11 KiB
Synthetic data showcase
Generates synthetic data and user interfaces for privacy-preserving data sharing and analysis.
Free-to-use web application for private data release: https://microsoft.github.io/synthetic-data-showcase/
Overview
In many cases, the best way to share sensitive datasets is not to share the actual sensitive datasets, but user interfaces to derived datasets that are inherently anonymous. Our name for such an interface is a data showcase. In this project, we provide an automated set of tools for generating the three elements of a synthetic data showcase:
- Synthetic data representing the overall structure and statistics of the input data, without describing actual identifiable individuals.
- Aggregate data reporting the number of individuals with different combinations of attributes, without disclosing exact counts.
- Data dashboards enabling exploratory visual analysis of both datasets, without the need for custom data science or interface development.
To generate these elements, our tool provides two approaches to create anonymous datasets that are safe to release: (i) differential privacy and (ii) k-anonymity.
Differential privacy
Privacy guarantees
The paradigm of differential privacy (DP) offers "safety in noise" – just enough calibrated noise is added to the data to control the maximum possible privacy loss, \varepsilon
(epsilon). When applied in the context of private data release, \varepsilon
bounds the ratio of probabilities of getting an arbitrary result to an arbitrary computation when using two synthetic datasets – one generated from the sensitive dataset itself and the other from a neighboring dataset missing a single arbitrary record.
Our approach to synthesizing data with differential privacy first protects attribute combination counts in the aggregate data using our DP Marginals algorithm and then uses the resulting DP aggregate counts to derive synthetic records that retain differential privacy under the post-processing property.
For a detailed explanation of how SDS uses differential privacy, please check our DP documentation.
Usage
Use of our differential privacy synthesizer is recommended for repeated data releases where cumulative privacy loss must be quantified and controlled and where provable guarantees against all possible privacy attacks are desired.

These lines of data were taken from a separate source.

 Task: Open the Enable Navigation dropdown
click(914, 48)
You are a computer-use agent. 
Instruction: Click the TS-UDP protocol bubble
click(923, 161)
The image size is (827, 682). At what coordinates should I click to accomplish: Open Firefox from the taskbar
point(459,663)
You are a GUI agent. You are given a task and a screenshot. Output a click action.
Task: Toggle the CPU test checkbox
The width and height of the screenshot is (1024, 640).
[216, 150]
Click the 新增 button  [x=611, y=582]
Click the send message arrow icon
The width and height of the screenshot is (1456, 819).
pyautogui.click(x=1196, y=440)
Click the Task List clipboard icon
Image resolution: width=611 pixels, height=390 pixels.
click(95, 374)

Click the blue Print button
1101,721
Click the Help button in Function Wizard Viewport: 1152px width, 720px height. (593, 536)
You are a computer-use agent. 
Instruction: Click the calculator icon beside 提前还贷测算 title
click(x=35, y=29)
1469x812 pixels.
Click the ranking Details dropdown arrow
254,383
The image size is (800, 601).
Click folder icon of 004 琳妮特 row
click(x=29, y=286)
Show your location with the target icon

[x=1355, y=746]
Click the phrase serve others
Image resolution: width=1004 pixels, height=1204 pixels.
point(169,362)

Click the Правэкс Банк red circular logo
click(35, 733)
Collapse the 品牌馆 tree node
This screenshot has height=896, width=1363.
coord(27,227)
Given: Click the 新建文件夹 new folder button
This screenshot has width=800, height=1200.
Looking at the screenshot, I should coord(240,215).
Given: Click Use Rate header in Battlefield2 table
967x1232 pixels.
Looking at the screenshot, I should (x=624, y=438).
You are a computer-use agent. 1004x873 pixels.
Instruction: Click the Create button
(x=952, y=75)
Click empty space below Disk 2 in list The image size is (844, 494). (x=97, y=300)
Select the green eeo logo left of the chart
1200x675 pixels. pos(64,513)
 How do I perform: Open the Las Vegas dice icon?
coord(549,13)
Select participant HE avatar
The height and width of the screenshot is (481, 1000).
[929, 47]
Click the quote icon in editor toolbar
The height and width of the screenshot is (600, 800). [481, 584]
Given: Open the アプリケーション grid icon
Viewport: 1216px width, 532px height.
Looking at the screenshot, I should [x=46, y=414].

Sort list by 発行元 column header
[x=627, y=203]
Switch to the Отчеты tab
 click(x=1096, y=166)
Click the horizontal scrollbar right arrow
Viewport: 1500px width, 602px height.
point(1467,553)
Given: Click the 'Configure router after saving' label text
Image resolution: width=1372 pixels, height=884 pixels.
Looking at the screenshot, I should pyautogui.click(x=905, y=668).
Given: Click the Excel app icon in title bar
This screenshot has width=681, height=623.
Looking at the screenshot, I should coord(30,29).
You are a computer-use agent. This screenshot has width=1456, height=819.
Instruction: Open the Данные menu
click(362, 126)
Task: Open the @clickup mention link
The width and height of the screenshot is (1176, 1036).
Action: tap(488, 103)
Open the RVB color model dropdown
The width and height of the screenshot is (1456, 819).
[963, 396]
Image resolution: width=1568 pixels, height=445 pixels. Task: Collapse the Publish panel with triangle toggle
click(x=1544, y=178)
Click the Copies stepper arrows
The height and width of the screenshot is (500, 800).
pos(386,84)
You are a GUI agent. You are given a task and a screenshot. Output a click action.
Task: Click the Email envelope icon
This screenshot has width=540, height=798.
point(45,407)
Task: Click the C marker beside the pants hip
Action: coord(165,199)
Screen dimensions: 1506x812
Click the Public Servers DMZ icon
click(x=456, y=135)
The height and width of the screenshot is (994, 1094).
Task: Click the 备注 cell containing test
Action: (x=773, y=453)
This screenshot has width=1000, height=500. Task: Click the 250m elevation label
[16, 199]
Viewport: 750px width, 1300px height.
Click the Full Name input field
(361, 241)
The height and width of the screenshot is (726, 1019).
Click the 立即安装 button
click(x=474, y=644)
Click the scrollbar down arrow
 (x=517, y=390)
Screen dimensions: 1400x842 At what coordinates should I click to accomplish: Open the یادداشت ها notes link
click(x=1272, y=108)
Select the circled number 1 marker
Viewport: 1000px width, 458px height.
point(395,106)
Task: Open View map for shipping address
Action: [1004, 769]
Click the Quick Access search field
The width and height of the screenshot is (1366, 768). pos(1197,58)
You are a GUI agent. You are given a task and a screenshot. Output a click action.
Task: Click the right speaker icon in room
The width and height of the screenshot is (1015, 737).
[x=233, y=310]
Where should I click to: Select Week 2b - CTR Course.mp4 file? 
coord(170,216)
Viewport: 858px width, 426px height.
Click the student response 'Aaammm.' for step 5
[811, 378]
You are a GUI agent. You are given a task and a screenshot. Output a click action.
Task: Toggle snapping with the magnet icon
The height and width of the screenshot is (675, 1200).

Any differentially-private dataset should be evaluated for potential risks in situations where missing, fabricated, or inaccurate counts of attribute combinations could trigger inappropriate downstream decisions or actions. Our DP synthesizer prioritises the release of accurate combination counts (with minimal noise) of actual combinations (with minimal fabrication).
K-anonymity
Privacy guarantees
The paradigm of k-anonymity offers "safety in numbers" – combinations of attributes are only released when they occur at least k times in the sensitive dataset. When applied in the context of private data release, we interpret k as a privacy resolution determining the minimum group size that will be (a) reported explicitly in the aggregate dataset and (b) represented implicitly by the records of the synthetic dataset. This makes it possible to offer privacy guarantees in clearly understandable terms, e.g.:
"All attribute combinations in this synthetic dataset describe groups of 10 or more individuals in the original sensitive dataset, therefore may never be used to infer the presence of individuals or groups smaller than 10."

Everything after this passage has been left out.